The Utah athletic department has done a great job over the years of making sure the “student” part of student-athlete is made a priority. The Utes continue to do great in the classroom, as they posted some great APR scores once again. In the world of college football, APR takes another level of importance, especially if the team is having a bit of a down season on the field. If you score well enough with APR, you could find yourself bowling if you have a 5-7 season, if there are not enough 6-6 teams to fill all the bowl slots. With Utah’s talent coming back, I wouldn’t anticipate that being an issue, but it’s always a nice fall back.
The interesting thing to me that is factored into the APR is retention... and I know it’s an epidemic across the land, but I’m curious how much that plays into the scoring, because Utah has had a lot of turnover over the years, and that continued this season with the defection of a couple of players. The men’s team did post the third highest multi-year APR in the Pac-12, however, so it appears that it’s not hurting the program too bad. The football team is also in the top third of the Pac-12. You always hear Coach Whitt talk about taking care of business in the classroom, and I know Coach K is right there with him, so the success in the class room isn’t a big surprise.
Both the gymnastics team and the volleyball team posted perfect APRs, for the forth and fifth consecutive seasons respectively, which is impressive. Both of those programs have done such a great job the last couple of seasons on and off the court. Gymnastics has won multiple Pac-12 titles and the volleyball team has become a team that threatens for the NCAA tournament, which is a nice building job since coming into the Pac-12.
For more on the APR scoring, and other programs around campus, check out the full release below from the athletic department.

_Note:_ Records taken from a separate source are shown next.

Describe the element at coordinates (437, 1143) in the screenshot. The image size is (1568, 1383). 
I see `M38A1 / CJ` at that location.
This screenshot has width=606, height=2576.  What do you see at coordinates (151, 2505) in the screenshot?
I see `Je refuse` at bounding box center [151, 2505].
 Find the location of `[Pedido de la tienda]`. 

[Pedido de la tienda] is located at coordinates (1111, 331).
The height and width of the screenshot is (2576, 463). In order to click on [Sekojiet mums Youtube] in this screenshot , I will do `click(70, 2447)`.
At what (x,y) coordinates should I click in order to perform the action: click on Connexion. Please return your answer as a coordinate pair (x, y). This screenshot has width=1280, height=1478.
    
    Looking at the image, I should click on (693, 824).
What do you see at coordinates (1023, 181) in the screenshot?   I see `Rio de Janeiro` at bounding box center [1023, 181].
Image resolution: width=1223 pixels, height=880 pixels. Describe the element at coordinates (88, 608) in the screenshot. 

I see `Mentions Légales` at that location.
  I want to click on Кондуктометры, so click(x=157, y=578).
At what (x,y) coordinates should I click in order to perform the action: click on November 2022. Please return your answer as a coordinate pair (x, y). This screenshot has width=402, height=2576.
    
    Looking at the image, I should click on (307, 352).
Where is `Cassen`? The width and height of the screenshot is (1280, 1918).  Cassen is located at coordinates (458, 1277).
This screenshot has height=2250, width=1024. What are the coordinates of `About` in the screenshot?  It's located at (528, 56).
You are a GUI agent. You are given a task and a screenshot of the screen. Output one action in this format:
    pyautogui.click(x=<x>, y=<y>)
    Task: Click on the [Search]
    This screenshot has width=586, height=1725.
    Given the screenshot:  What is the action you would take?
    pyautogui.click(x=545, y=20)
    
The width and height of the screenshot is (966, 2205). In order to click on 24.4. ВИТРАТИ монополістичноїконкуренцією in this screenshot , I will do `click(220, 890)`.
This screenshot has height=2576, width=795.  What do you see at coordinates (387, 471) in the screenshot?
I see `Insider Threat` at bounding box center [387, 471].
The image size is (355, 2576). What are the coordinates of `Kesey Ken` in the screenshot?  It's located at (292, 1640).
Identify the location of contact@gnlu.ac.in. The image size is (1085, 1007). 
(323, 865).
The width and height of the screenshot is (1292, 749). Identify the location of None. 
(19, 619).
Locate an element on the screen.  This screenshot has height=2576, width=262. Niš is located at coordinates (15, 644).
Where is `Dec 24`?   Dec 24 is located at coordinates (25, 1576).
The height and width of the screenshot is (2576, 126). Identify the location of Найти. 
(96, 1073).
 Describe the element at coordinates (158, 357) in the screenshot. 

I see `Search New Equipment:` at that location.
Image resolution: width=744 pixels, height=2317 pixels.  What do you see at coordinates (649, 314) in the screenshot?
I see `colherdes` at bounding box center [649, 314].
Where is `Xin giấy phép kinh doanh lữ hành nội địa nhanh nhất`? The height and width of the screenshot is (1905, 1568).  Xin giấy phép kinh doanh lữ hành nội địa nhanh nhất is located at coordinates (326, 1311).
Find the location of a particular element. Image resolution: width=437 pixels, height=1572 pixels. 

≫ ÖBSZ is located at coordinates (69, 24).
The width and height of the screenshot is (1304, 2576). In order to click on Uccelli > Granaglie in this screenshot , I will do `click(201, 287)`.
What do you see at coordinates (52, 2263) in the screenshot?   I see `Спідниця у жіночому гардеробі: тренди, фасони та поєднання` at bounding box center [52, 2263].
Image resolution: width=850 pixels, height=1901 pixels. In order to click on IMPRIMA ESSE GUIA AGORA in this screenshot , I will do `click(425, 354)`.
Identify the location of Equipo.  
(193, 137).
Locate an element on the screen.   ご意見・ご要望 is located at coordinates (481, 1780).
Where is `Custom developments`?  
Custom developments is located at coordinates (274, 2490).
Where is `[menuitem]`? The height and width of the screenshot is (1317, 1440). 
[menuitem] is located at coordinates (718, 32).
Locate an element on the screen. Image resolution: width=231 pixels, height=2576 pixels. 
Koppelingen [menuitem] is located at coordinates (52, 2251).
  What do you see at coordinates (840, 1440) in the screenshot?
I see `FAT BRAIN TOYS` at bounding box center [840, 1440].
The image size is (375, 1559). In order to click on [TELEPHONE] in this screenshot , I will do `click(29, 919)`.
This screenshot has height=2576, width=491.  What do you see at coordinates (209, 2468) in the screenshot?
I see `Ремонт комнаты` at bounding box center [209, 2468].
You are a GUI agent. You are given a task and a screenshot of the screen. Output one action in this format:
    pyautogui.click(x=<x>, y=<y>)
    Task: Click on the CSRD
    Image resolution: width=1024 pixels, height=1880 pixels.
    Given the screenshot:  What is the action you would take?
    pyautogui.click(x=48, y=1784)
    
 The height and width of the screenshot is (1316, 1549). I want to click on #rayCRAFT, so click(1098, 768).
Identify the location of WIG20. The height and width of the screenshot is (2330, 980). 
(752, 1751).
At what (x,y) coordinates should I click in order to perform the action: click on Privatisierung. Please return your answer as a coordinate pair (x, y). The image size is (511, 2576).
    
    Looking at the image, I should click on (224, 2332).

The NCAA has announced its latest single and multi-year Academic Progress Report (APR) for NCAA Division I schools. The APR accounts for eligibility, retention and graduation of all student-athletes on scholarship, and provides a measure of each team’s academic performance. The latest multi-year APR calculations include scores from 2013-14, 2014-15, 2015-16, and 2016-17. The average for Utah’s teams was 986 easily exceeding the NCAA minimum requirement of 930. Utah had five sports (gymnastics, men’s tennis, women’s basketball, women’s tennis, and volleyball) with perfect single-year APR scores of 1000. The volleyball team earned a perfect single-year APR score for the fifth consecutive year, gymnastics received a perfect score for the fourth straight season, and men’s tennis has been perfect for three years in a row. Cross country, gymnastics and volleyball each registered perfect multi-year APR scores of 1000. These teams, along with track, received public recognition from the NCAA for posting a multi-year APR in the top 10 percent of all athletic teams in the country. Track also posted the highest multi-year APR score for the Pac-12, while cross country, gymnastics and volleyball were all tied for the top score in their respective disciplines. The football (983) and men’s basketball (985) teams posted the third-highest multi-year APR scores in the Pac-12 for their respective sports. Football produced a multi-year APR ranking in the top third of the Pac-12 Conference for a seventh-straight year. Four Utah teams improved their multi-year scores from a year ago. Making gains were women’s basketball (+10), men’s swimming (+6), gymnastics (+4), and women’s track (+2). Baseball, football, men’s tennis, women’s tennis and volleyball all maintained the same multi-year APR.